Beginning with the line that contains "Instruction: Click the" in the material below, print each line exactly until the line that contains "the eraser drawing" has been printed, then stop.
===== DATA FOR THIS EXERCISE =====
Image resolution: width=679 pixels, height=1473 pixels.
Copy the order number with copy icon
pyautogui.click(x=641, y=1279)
=====
===== DATA FOR THIS EXERCISE =====
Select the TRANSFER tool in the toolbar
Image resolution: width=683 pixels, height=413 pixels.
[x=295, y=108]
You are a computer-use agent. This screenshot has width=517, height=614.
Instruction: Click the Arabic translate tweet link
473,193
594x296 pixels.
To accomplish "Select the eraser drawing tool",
=====
===== DATA FOR THIS EXERCISE =====
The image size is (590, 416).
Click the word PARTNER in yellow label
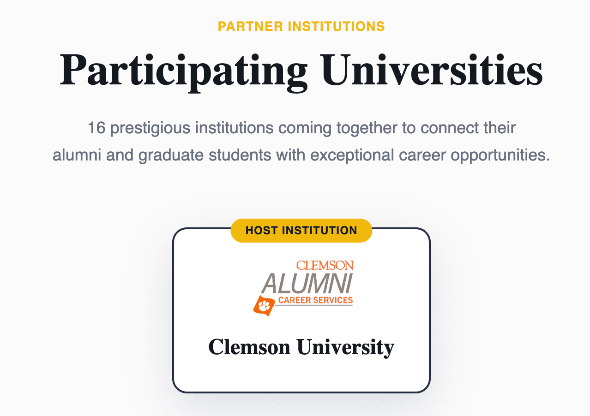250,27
=====
## RESULT OF THE TASK
Instruction: Click the Arabic translate tweet link
473,193
594x296 pixels.
To accomplish "Select the eraser drawing tool",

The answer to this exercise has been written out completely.